Cancer eradication seems like a clear example of where highly effective pattern matching could be a game changer. That's where cancer research starts: pattern matching to sift through the incredibly large space of potential drugs and find the ones worth starting clinical trials for. If you could get an LLM to pattern-match whether a new compound is likely to work as a BTK inhibitor (https://en.wikipedia.org/wiki/Bruton%27s_tyrosine_kinase), or screen them for likely side effects before even starting synthesis, that would be a big deal.
So, how do we solve questions like these? How about collecting a lot of data and looking for patterns in that data? In the process, scientists typically produce some hypotheses, test them by collecting more data and finding more patterns, and try to correlate these patterns with some patterns in existing knowledge. Do you agree?
If yes, it seems to me that LLMs should be much better at that than humans, and I believe the frontier models like o3 might already be better than humans, we are just starting to use them for these tasks. Give it a couple more years before making any conclusions.
Pattern-matching can produce useful answers within the confines of a well-defined system. However, the hypothetical all-encompassing system for such a solver to produce hypothetical objective ground truth about an arbitrary question is not something we have—such a system would be one which we ourselves are part of and hence unavailable to us (cf. the incompleteness conundrum, map vs. territory, and so forth).
Your unsolved problems would likely involve the extremes of maps that you currently think in terms of.

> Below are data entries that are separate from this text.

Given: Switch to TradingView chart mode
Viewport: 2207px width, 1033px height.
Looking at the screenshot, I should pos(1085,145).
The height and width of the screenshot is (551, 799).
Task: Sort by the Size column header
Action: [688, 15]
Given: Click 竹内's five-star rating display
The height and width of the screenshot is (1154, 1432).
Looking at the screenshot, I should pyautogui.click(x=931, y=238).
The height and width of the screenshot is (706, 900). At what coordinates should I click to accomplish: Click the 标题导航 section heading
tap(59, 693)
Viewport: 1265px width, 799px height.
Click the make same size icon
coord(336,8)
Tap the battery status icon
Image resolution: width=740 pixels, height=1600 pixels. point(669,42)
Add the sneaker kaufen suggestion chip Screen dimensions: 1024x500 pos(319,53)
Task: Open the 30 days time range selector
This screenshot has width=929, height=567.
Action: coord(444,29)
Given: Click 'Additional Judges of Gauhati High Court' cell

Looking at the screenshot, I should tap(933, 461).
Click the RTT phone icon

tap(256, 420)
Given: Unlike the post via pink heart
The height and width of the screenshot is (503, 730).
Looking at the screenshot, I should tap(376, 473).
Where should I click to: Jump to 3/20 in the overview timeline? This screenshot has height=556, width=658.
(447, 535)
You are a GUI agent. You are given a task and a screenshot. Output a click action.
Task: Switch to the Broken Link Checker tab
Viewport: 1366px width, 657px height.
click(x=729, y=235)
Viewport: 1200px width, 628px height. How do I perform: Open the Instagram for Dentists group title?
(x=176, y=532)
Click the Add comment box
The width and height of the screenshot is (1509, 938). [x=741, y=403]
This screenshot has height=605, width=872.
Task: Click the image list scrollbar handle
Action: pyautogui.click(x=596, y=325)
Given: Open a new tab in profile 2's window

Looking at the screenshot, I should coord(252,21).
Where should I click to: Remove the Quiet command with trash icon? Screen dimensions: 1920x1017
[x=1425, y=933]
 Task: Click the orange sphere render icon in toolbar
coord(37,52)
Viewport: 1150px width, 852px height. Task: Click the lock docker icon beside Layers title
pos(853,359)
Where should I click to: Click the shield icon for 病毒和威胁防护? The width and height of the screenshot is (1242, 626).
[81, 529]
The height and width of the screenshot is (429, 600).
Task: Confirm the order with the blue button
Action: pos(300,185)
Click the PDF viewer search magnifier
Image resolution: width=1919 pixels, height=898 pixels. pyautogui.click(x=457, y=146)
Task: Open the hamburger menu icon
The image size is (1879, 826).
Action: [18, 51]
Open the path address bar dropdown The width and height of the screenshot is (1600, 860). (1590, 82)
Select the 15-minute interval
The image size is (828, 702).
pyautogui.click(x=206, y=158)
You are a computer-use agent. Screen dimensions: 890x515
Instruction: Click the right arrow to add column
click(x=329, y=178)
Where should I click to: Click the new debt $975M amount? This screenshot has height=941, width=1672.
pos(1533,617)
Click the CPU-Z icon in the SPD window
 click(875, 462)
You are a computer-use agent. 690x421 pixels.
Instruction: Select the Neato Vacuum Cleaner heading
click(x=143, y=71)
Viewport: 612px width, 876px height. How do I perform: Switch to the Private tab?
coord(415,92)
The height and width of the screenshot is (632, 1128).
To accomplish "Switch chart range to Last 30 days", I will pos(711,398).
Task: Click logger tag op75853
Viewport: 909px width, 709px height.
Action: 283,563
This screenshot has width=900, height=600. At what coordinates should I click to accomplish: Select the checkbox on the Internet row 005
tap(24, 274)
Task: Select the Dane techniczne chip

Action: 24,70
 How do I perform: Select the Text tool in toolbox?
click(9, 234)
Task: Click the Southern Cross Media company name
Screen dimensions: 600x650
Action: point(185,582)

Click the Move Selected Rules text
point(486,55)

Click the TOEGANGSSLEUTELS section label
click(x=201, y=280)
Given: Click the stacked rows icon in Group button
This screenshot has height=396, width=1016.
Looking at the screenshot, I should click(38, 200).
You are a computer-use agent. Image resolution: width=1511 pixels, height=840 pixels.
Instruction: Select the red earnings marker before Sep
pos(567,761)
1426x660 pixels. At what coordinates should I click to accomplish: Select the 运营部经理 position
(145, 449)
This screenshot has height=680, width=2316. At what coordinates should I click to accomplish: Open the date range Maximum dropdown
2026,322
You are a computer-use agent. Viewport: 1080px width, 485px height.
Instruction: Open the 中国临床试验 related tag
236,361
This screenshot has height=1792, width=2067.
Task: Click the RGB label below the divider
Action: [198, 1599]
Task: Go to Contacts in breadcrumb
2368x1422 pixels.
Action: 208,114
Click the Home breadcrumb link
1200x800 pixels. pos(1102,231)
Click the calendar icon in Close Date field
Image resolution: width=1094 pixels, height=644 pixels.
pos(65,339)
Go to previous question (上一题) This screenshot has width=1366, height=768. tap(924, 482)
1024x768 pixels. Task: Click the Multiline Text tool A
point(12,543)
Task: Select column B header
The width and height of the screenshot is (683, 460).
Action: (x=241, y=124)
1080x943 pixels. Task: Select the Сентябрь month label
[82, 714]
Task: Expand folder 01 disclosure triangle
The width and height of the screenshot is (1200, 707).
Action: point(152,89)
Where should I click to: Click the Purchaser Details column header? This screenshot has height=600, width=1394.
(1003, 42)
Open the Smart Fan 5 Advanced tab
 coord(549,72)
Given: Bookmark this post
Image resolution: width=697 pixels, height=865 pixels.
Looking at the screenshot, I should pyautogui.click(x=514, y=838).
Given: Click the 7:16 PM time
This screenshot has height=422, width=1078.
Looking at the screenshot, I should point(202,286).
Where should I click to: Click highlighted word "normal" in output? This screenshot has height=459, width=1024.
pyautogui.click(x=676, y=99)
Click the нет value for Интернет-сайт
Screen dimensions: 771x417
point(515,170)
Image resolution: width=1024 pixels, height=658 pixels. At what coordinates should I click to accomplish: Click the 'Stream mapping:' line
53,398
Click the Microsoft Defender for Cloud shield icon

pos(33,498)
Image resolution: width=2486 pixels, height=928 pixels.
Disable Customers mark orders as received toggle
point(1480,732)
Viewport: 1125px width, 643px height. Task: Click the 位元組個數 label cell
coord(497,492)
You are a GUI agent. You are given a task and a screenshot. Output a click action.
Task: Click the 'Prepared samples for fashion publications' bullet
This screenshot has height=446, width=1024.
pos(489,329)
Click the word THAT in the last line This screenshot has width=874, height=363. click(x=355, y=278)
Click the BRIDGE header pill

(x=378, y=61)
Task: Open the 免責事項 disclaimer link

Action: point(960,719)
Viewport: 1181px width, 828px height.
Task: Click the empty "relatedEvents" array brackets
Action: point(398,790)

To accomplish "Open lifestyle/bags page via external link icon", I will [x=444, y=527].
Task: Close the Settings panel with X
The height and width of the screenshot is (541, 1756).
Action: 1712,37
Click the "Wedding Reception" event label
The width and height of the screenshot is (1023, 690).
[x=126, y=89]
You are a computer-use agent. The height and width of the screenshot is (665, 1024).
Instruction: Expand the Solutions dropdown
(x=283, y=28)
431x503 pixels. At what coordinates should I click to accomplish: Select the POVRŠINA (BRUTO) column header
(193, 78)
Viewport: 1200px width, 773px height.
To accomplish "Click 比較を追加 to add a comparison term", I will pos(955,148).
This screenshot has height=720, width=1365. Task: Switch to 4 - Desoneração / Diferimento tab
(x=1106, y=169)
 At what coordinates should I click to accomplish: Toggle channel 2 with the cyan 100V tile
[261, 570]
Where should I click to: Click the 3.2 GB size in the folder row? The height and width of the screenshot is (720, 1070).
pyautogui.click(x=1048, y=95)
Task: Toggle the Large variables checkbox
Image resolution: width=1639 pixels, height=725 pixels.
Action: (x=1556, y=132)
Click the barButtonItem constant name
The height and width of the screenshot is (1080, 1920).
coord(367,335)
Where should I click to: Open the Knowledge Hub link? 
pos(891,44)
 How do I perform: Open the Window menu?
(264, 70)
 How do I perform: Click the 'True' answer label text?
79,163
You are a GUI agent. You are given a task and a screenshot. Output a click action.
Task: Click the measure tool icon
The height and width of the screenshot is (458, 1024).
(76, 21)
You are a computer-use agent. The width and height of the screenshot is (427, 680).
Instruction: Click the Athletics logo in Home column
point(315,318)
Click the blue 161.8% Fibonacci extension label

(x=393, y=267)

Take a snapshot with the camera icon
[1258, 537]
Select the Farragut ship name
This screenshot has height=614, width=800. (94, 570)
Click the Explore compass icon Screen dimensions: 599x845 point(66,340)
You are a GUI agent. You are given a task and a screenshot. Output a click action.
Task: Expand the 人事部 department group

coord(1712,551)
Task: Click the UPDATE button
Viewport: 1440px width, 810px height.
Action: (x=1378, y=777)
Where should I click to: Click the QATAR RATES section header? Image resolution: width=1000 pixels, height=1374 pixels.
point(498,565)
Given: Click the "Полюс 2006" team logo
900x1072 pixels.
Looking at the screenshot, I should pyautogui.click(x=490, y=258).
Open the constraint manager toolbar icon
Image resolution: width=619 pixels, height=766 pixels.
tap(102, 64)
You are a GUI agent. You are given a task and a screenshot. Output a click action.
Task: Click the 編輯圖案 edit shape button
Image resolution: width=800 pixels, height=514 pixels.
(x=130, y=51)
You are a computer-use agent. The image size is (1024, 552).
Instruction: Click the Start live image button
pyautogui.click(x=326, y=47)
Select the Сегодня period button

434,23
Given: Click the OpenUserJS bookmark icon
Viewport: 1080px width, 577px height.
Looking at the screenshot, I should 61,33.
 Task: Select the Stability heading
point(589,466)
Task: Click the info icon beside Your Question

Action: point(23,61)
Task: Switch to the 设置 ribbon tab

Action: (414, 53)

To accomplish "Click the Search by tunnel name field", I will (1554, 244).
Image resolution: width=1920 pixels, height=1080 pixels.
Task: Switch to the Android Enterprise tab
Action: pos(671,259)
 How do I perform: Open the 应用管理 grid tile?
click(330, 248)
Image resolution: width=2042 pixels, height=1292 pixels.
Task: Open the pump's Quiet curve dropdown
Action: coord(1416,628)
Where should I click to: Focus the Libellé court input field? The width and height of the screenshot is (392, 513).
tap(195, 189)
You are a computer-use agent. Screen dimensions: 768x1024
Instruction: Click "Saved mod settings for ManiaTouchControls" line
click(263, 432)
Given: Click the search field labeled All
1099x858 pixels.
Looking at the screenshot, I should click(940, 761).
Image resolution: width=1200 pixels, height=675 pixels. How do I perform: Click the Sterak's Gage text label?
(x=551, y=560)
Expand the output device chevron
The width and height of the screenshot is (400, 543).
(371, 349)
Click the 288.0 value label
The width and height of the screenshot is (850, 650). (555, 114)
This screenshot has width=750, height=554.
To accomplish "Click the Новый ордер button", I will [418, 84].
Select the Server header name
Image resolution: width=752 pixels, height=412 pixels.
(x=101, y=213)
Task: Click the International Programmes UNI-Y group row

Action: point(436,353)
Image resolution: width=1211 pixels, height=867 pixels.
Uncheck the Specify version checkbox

Maps become less useful as you get closer to undefined extreme conditions within them (a famous one is us humans ourselves, and why so many unsolved challenges to various degrees of obviousness concern our psyche and physiology—world peace, cancer, and so on), and I assume useful pattern matching is similarly less effective. Data to pattern-match against is collected and classified according to a preexisting model; if the model is wrong (which it is), the data may lead to spurious matches with wrong or nonsensical answers. Furthermore, if the answer has to be in terms of a new system, another fallible map hitherto unfamiliar to human mind, pattern-matching based on preexisting products of that very mind is unlikely to produce one.
My premise is that pattern-matching unlocks human-level artificial intelligence. Just because LLMs haven't cured cancer yet doesn't mean that LLMs will never be as intelligent as humans. After all, humans haven't cured cancer yet either.
What is intelligence?
Is it reacting to the environment? No, a thermostat can do that.
Is being logical? No, the simplest program can do that.
Is it creating something never seen before? No, a random number generator can do that.
We can even combine all of the above into a program and it still wouldn't be intelligent or creative. So what's the missing piece? The missing piece is pattern-matching.
Pattern-matching is taking a concrete input (a series of numbers or a video stream) and extracting abstract concepts and relationships. We can even nest patterns: we can match a pattern of concepts, each of which is composed of sub-patterns, and so on.
Creativity is just pattern matching the output of a pseudo-random generator against a critique pattern (is this output good?). When an artist creates something, they are constantly pattern matching against their own internal critic and the existing art out there. They are trying to find something that matches the beauty/impact of the art they've seen, while matching their own aesthetic, and not reproducing an existing pattern. It's pattern-matching all the way down!
Science is just a special form of creativity. You are trying to create a model that reproduces experimental outcomes. How do you do that? You absorb the existing models and experiments (which involves pattern-matching to compress into abstract concepts), and then you generate new models that fit the data.
Pattern-matching unlocks AI, which is why LLMs have been so successful. Obviously, you still need logic, inference, etc., but that's the easy part. Pattern-matching was the last missing piece!